By Starrla Cray
WRIGHT, MEEKER COUNTIES, MN Anyone who’d like to experience life as a 19th-century traveler will have the perfect opportunity Thursday through Sunday, June 16-19.
“You can follow the route; you can come join us,” Best of 12 committee member Harlan Lewis said.
A “train” of covered wagons, horse riders, and other horse-drawn units will be parading through the six “Best of 12” cities along the Highway 12 corridor, from Dassel to Delano.
“Join for a day, or for the entire weekend,” Lewis said.
He encourages saddle clubs, history enthusiasts, and other interested members of the community to contact volunteer wagon train coordinator Clay Christian at (763) 561-0100 if they would like to participate.
All meals will be provided throughout the event.
If possible, volunteers should try to wear old-fashioned clothing and shoes for the event.
“The more authentic we can get, the better,” Lewis said.
The Best of 12 was formed in 2010 in an effort to market local cities in an efficient, united manner. Since then, representatives from each community have been brainstorming ways to draw attention to the area.
With the help of local Lions Clubs and professional wagon train coordinators, the area’s first major event is taking shape.
The wagon train will assemble in Dassel the evening of Thursday, June 16. The group is planning to have folk singers around a bonfire that night, and a Lions Club-sponsored breakfast in the morning. At 8:30 or 9 a.m., the train will leave Dassel and travel on county roads for five miles. The horses will take a short water break before heading into Cokato.
At noon, the group will stop in Cokato for an hour-and-a-half lunch break. Historical dress-up and games might be part of the rest stop.
“We’ll have little contests similar to what they might have done on a wagon train,” Lewis said.
At about 4:30 p.m., the train will arrive at the Wright County Fairgrounds in Howard Lake.
The Howard Lake Police Department will monitor the fairgrounds and escort the train through town. Traditional contests are planned for the evening’s entertainment.
At about 9 a.m. Saturday, June 18, the train will head east once again.
The train will arrive in Waverly about noon, stopping for food and photo opportunities with the public.
“We’re trying to do that at each community,” Lewis said.

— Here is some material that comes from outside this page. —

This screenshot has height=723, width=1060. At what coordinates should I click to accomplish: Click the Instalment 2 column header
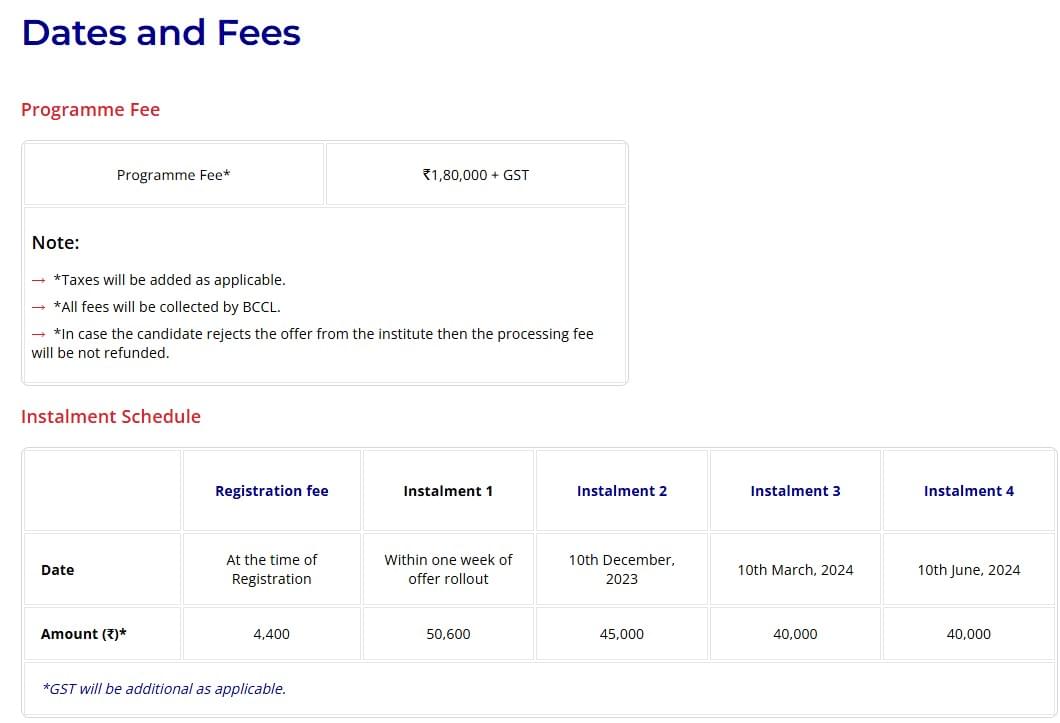pos(621,491)
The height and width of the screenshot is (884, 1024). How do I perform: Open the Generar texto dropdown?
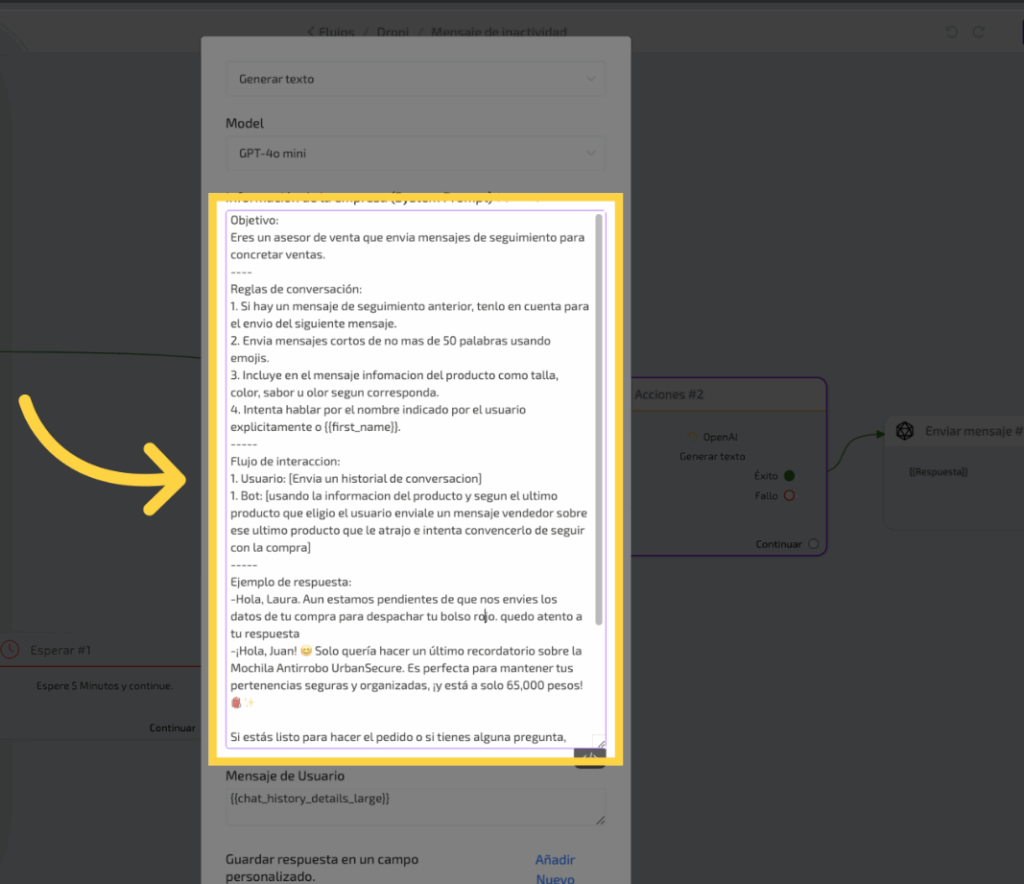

About 4 p.m., the group will arrive at Lions Park in Montrose, next to the fire hall.
The next morning, Sunday, June 19, is Fathers Day, and the Lions Club is planning to have a pancake breakfast for the volunteers and the public.
After the meal, the train will head to Delano, with one water stop in between. They will arrive about 1:30 or 2 p.m., and parade through town to Central Park.
Participants have the option to stay overnight in Delano.
Any service group or business that would like to organize an activity in any of the six communities as part of the wagon train is encouraged to do so. Lewis said it would be fun to have several attractions for community members throughout the weekend.
“We plan to spend a half-hour to an hour-and-a-half in each community,” Lewis said. “In each of the communities, we’ll be teaming up with the local Lions Clubs for food and entertainment.”
It takes a great deal of preparation to make a successful wagon train, according to Lewis.
A trailer will follow the train at all times, in case an animal becomes fatigued or injured.
“We also follow with what we call a ‘pooper scooper,’” Lewis said. “We clean as we go.”
For the convenience of the wagon train riders, a handicapped-accessible portable toilet will also be available throughout the journey.
The train is trying to stay off Highway 12 as much as possible to avoid traffic, but it will need to cross over it about nine times.
Each time, the police will block the road.
“Drivers shouldn’t have to wait more than five minutes,” Lewis said.
Railroad crossings also require planning.
An hour before the group is expected to cross a railroad track, a call will be made to the railroad company. Fifteen minutes before, another call will be made to make sure the path is still clear.
If a train is nearby, the operator will be directed not to blow the whistle.
“Whistles and horses don’t always work out well,” Lewis said.
Ahead of the group, a vehicle will display a large “wagon train ahead” sign.
“Nobody really sees it, but everything takes quite a bit of time to coordinate,” Lewis said.
One pitfall organizers encountered is that three other wagon trains in Minnesota are scheduled within three weeks of this one. As a result, there haven’t been as many people signing up to participate as planned.
“We didn’t realize we’d have competition from other wagon trains,” Lewis said.
Even with fewer participants, the wagon train planning has been a success overall, according to Lewis.
“These communities haven’t really talked to each other before on a planned event,” he said. “I see a lot of cooperation happening, and even that makes it worthwhile.”
To learn more about becoming a wagon train volunteer, contact Christian at (763) 561-0100 or wagon master Jon Olson at (763) 323-5789.
All ages are welcome to participate. Horses must be either mares or geldings (no studs), with papers.
The cost per family is $15, or $10 per individual. Organizers are not paid for the event, but the cost helps cover the rental of a trailer with portable bathrooms.